Tom Bettag graduated from the University of Notre Dame intent on being a newspaperman and holding a print person's contempt for television. Forty years later, he looks back on a career that includes five years as executive producer of the CBS Evening News With Dan Rather and 14 years as executive producer of ABC News Nightline With Ted Koppel.
Bettag credits Fred Friendly, his professor at Columbia University's Graduate School of Journalism, with "seducing" him into broadcast news. Friendly, Edward R. Murrow's executive producer and a former president of CBS News, taught Bettag that television is a public service that is essential to a functioning American democracy.
One Murrow maxim in particular still resonates with Bettag: "This instrument can teach, it can illuminate, yes, it can even inspire. But it can do so only to the extent that humans are determined to use it to those ends. Otherwise, it is merely lights and wires in a box."
Over the years Bettag says he has seen much of this potential for good squandered as television programmers treat viewers more as consumers than citizens, but still he maintains faith in television's ability to prompt serious national discourse.

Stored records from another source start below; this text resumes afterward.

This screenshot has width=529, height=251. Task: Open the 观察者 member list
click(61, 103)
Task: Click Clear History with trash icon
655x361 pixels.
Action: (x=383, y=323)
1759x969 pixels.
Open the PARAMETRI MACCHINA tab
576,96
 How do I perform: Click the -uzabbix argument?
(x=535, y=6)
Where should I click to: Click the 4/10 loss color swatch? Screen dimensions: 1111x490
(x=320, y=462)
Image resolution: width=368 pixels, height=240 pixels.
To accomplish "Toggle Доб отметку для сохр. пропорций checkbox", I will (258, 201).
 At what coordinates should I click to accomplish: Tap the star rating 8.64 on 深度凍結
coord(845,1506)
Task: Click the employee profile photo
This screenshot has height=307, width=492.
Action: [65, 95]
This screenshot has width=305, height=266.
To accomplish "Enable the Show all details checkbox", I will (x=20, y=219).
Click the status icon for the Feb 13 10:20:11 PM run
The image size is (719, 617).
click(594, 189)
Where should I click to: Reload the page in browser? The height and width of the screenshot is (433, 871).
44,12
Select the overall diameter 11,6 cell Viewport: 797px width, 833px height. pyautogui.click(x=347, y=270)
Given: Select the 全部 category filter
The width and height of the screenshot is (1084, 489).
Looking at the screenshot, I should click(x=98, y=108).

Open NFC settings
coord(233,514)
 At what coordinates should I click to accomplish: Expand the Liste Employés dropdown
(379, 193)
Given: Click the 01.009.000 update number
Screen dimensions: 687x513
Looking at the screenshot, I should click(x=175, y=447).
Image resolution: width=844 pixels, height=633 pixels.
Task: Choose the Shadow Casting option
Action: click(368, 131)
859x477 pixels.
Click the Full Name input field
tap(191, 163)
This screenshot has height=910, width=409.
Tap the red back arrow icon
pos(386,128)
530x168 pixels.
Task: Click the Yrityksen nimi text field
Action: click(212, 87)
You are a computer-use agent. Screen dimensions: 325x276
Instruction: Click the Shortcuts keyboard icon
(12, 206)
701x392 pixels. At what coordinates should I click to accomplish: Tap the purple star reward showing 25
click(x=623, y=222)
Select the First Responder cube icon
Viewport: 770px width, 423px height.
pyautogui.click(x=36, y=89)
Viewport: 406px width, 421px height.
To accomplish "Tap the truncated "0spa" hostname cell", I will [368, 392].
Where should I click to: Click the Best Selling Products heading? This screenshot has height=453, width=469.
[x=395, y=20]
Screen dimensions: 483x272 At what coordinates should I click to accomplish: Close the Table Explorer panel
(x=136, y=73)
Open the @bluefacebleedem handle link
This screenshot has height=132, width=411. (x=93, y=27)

He sees Discovery Channel as a place where curious viewers can come to learn more about their world and how it works. "It's a privilege to have an opportunity to cover the most interesting stories, to share them with others, and to help answer the viewers' question, 'Why should I care?'"
Bettag is the recipient of six duPont-Columbia University Silver Batons, three Overseas Press Club Awards and 30 Emmys. In 2004, he was awarded Quinnipiac University's Fred Friendly Award, which honors journalists who have shown courage and forthrightness in preserving the rights set forth in the First Amendment.
Bettag is a native of Rockford, Mich., and resides in Washington, D.C. He and his wife Claire have two sons, Carl and Andrew.